歯の根元に黒いものが・・コレって虫歯?
「歯の根元に黒いものがあって歯磨きをしても取れない、ひょっとして虫歯では?」ということで来院される方が時々いらっしゃいます。このような場合、実際に虫歯というケースもありますが、そうでない場合というのも結構あります。
今回は歯の根元に現れる黒い物体の正体についてご紹介します。
歯の根元につく黒い物体の正体
歯の根元に黒い物体、虫歯でなければ一体何なのでしょうか?実はそれは歯石です。
歯石というと黄白色のイメージが強い方も多いと思いますが、黒い歯石というのもあるのです。正確にいうと、普段目にすることの多い、歯茎のラインよりも上の歯の表面についている歯石は黄白色をしていますが、歯茎のラインよりも下の歯周ポケットについている歯石というのは高頻度で黒い色をしています。
歯茎のラインより下側ということは、歯茎と歯の間ということになりますので、普段はなかなか見えることはありませんが、歯茎が下がったりすることにより、見えてくることもあります。
二種類の歯石の違い
歯茎の縁よりも上についている歯石は歯肉縁上歯石、下についている歯石は歯肉縁下歯石と呼ばれています。歯肉縁上歯石は、誰にでもつくもので、歯の表面に溜まったプラークが唾液のミネラル成分によってそのまま石灰化したものなので、プラークと同じ色をしています。

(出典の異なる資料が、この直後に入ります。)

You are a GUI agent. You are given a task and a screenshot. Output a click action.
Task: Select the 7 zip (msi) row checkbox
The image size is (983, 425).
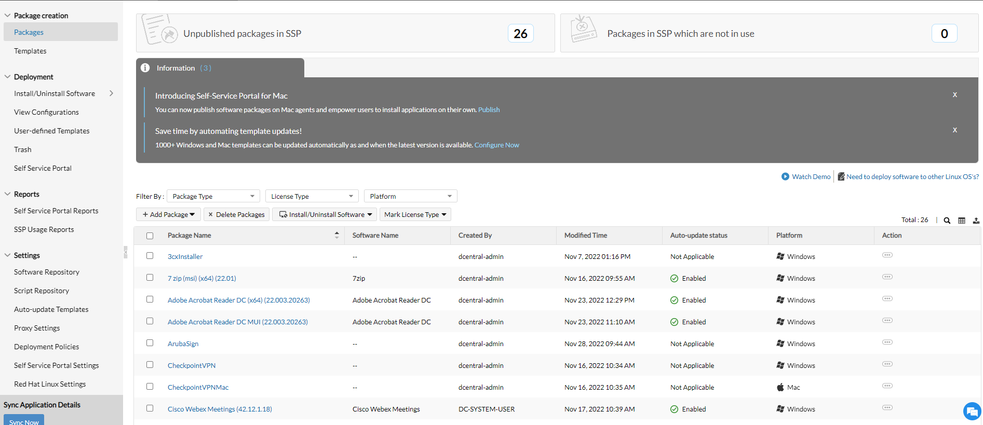coord(150,278)
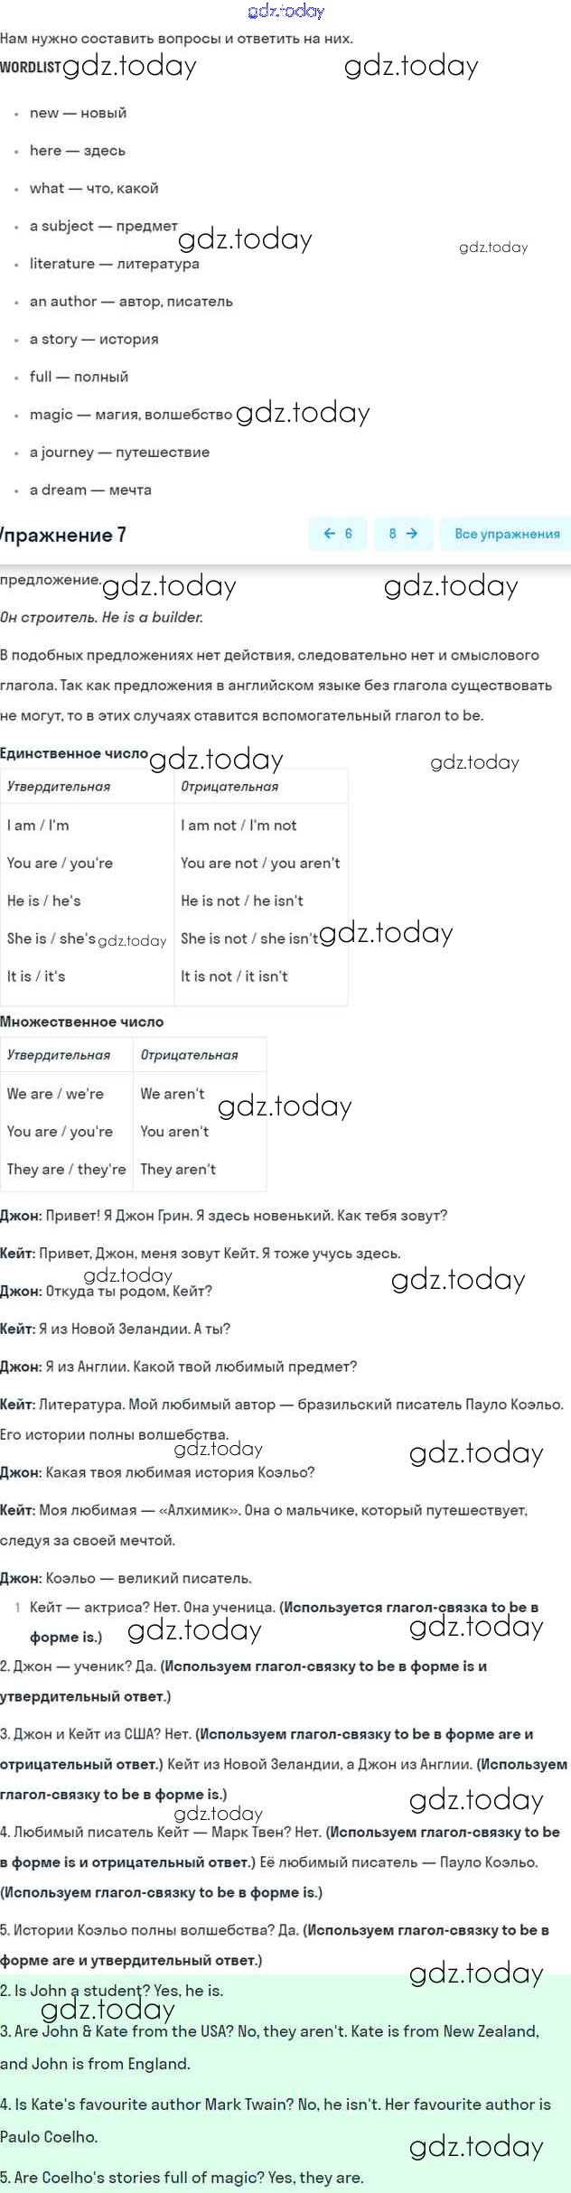Click the answer 'Are Coelho's stories full of magic?'
The height and width of the screenshot is (2193, 571).
click(182, 2177)
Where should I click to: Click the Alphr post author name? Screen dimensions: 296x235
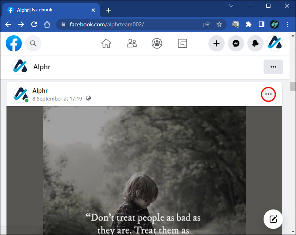click(x=40, y=91)
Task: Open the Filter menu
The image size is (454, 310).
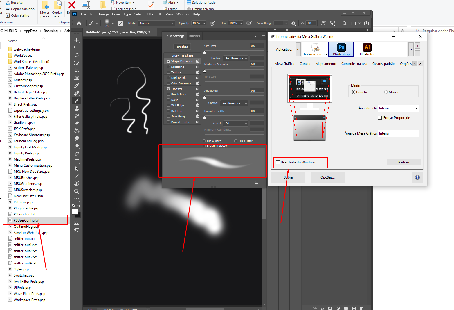Action: click(x=151, y=14)
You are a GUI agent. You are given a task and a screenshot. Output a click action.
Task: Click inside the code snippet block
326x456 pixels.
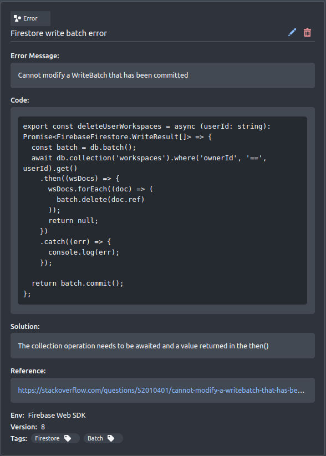[x=162, y=211]
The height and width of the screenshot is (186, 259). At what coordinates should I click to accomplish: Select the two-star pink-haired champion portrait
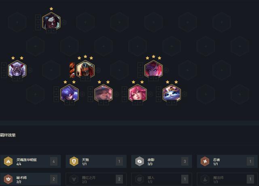coord(138,93)
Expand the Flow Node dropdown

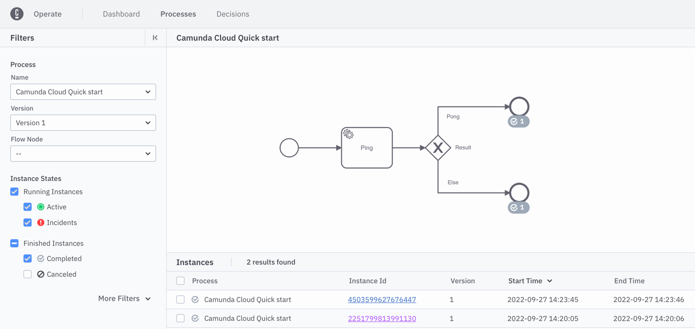(83, 154)
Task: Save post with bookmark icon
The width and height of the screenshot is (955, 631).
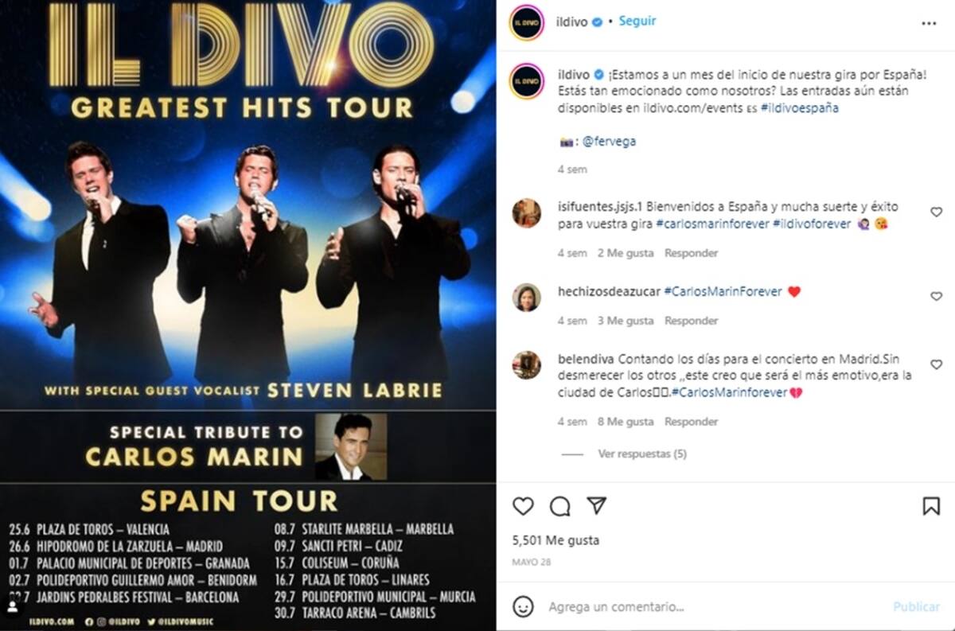Action: tap(931, 506)
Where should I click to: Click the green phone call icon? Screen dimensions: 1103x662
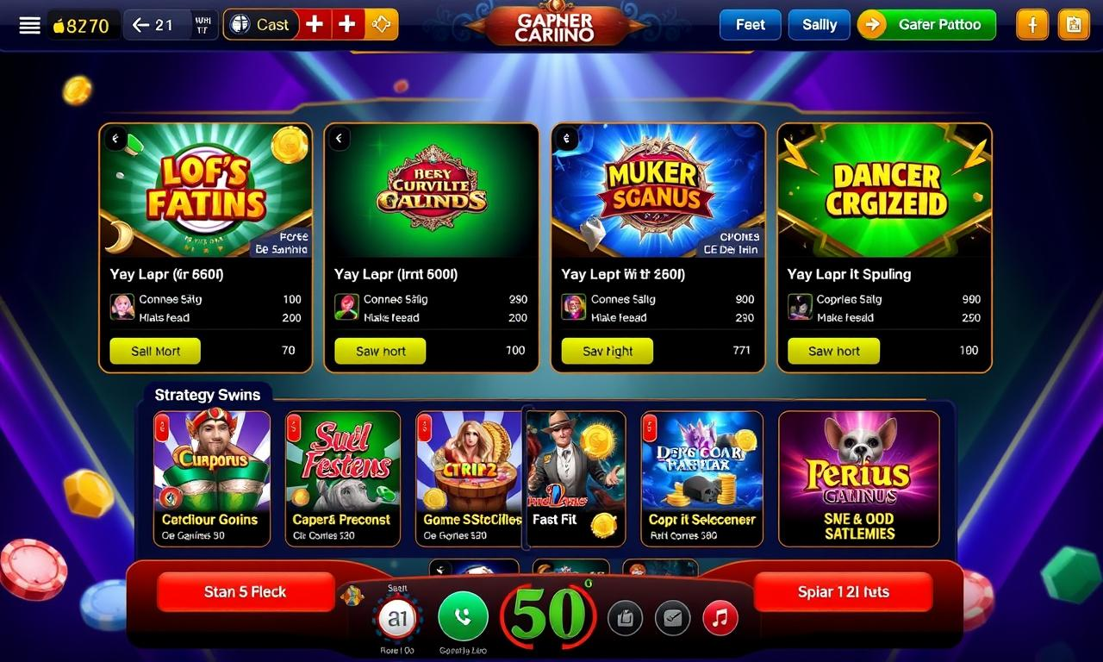coord(463,617)
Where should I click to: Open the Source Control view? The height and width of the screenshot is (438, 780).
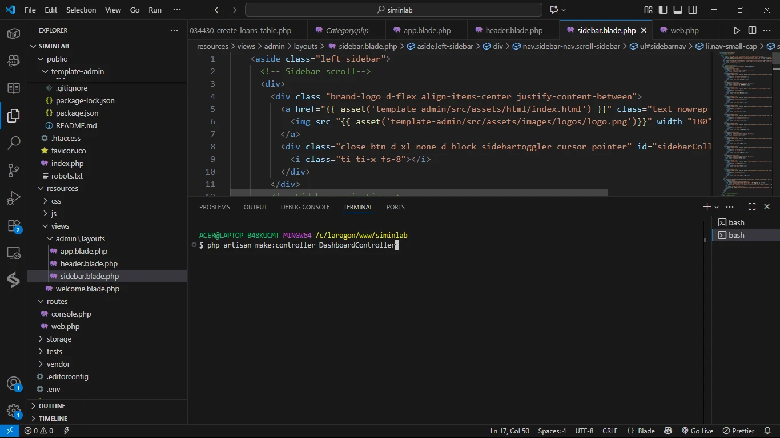point(14,170)
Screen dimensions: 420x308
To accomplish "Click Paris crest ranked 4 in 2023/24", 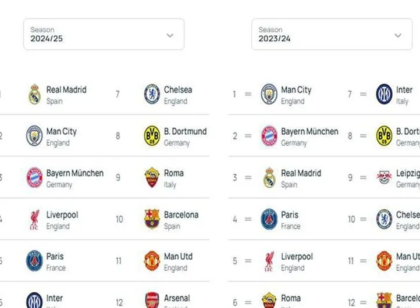I will (269, 219).
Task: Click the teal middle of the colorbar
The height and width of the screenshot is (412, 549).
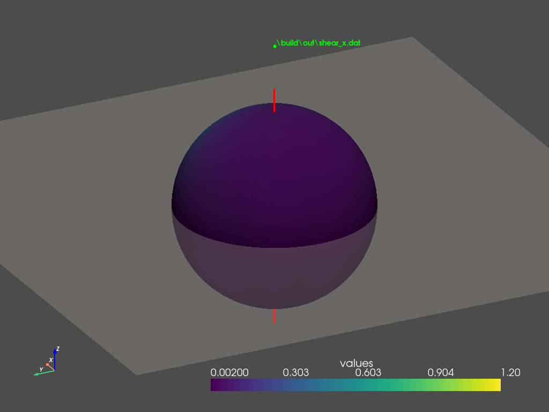Action: 355,385
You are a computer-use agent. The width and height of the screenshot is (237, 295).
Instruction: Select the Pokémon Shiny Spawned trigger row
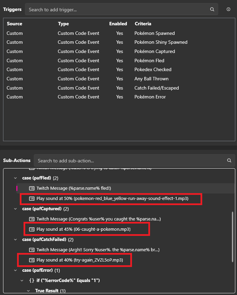(x=102, y=42)
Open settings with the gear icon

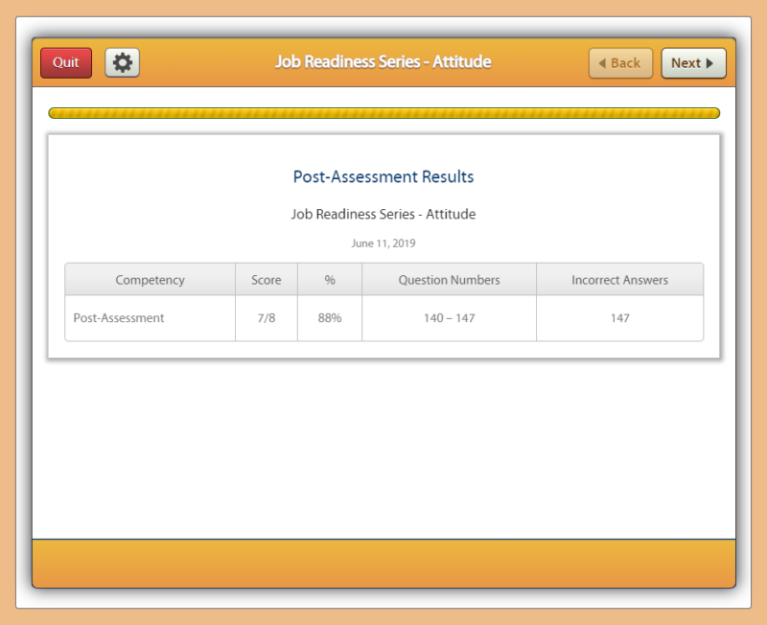[122, 63]
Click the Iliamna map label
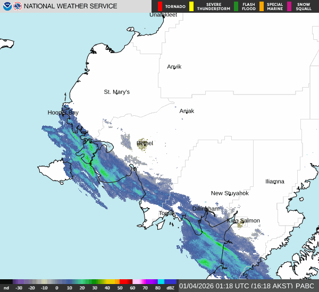Image resolution: width=319 pixels, height=292 pixels. [x=274, y=181]
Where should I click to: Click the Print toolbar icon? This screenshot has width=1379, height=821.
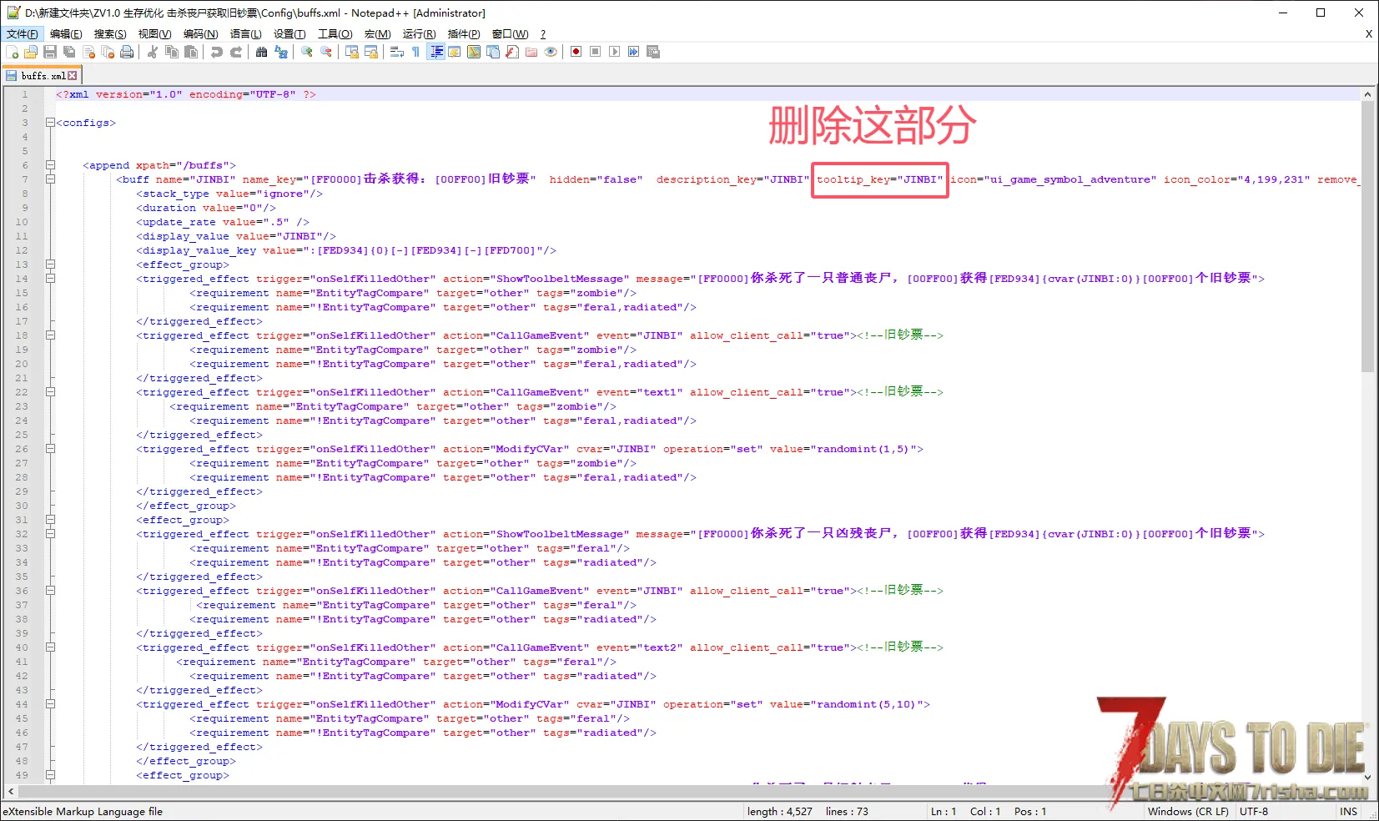click(127, 52)
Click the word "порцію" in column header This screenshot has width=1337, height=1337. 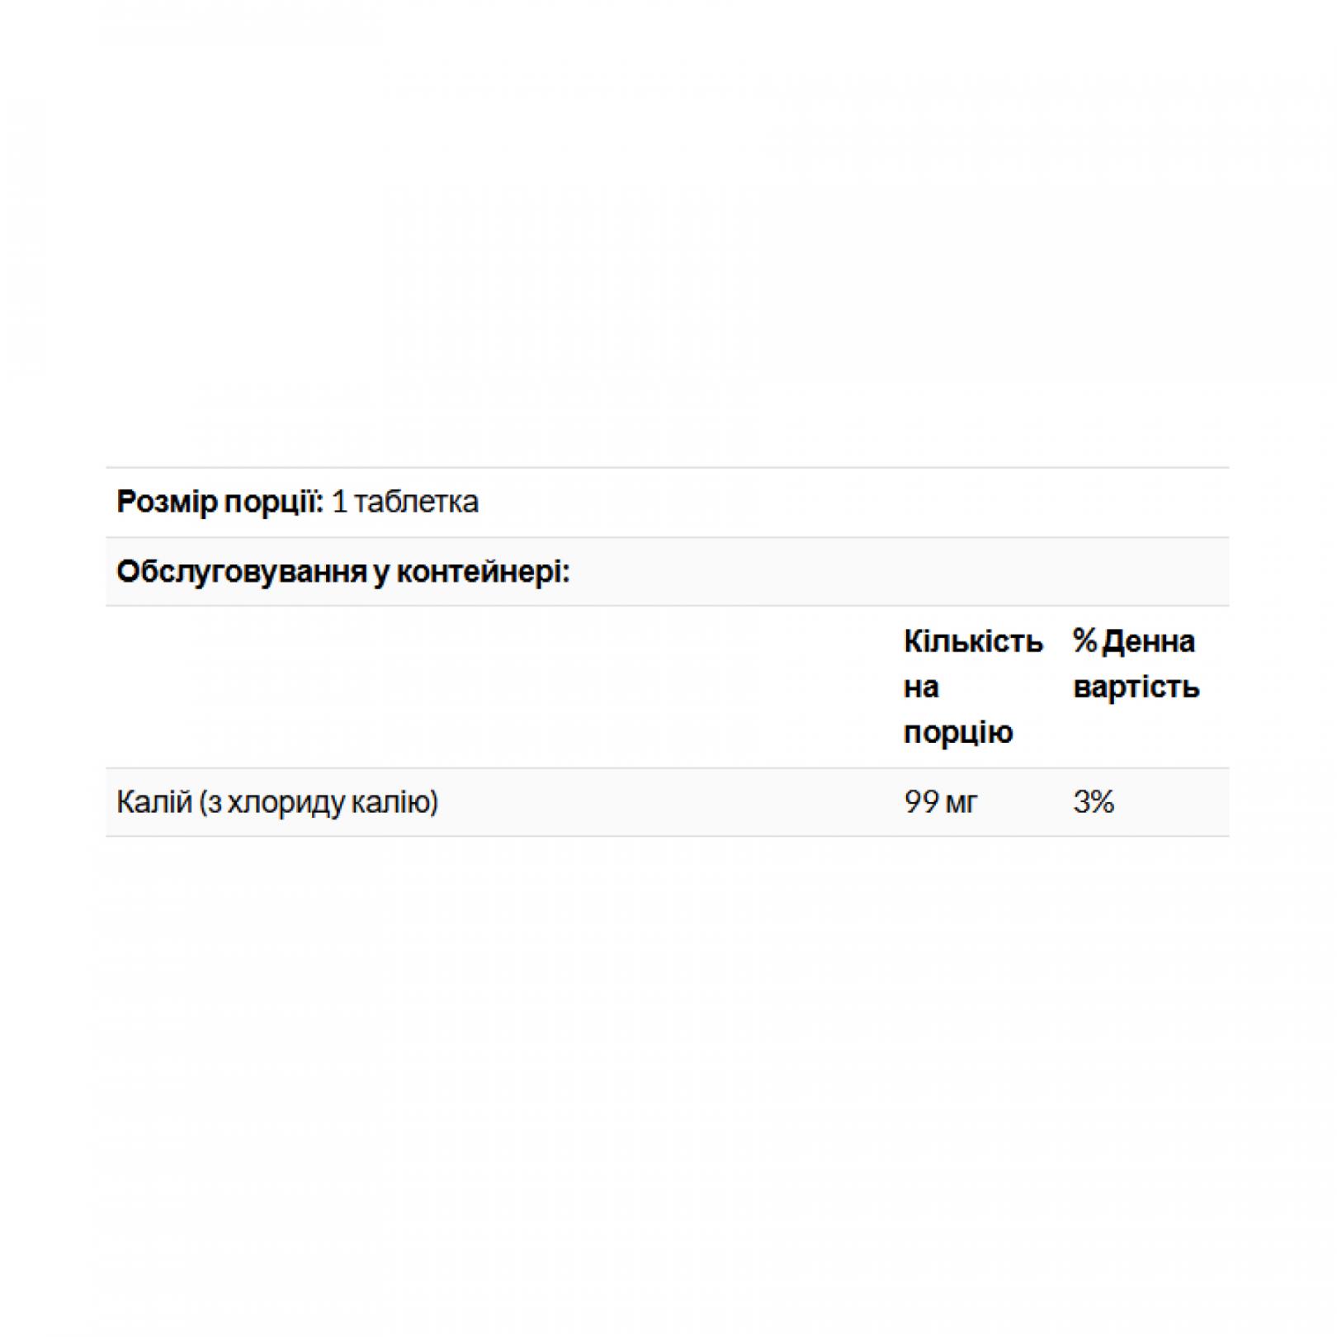tap(957, 732)
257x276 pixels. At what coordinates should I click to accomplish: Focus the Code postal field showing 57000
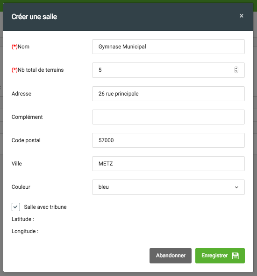[168, 140]
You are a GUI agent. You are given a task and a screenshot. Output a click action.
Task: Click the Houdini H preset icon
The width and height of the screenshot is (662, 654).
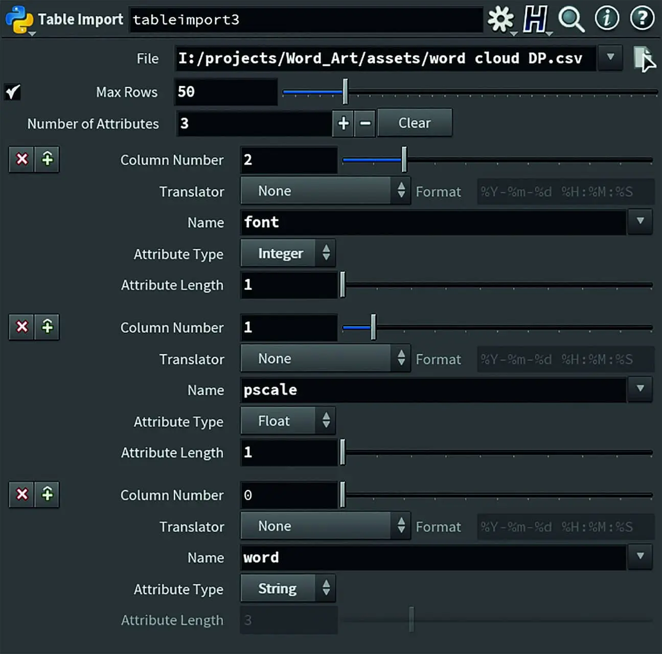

一方、歯肉縁下歯石の場合は、歯周病にかかって歯茎が下がり、歯周ポケットが形成された場合についてきます。歯周病の原因菌であるP.G菌が黒い色素を出すこと、そして、歯周病による歯茎の炎症で出血する際、血液に含まれる鉄分の色が黒いことから、歯肉縁下歯石は黒く着色すると考えられています。
黒い歯石がついている人は、歯周病に要注意
黒い歯石がついている場合、それは歯周ポケットができているということを意味しますので、歯周病がある程度進行していることの表れでもあります。そのため、黒い歯石がついている人は、それ以上病態が進行するのをストップさせるためにも、早めに歯科を受診して歯石とりの処置を受けることをおすすめします。
なお、歯茎の下に歯石がついているかどうかは、歯茎の検査や、レントゲン検査でわかりますので、自分に黒い歯石がついているかわからない、という方も、一度歯科でチェックしてもらうと良いでしょう。
黒い歯石であれ、白い歯石であれ、そのままにしておくと、そのざらざらした表面にプラークがつきやすくなり、歯周病を悪化させてしまう原因になるので、できれば定期的に歯科で歯石とりを受けるようにしましょう。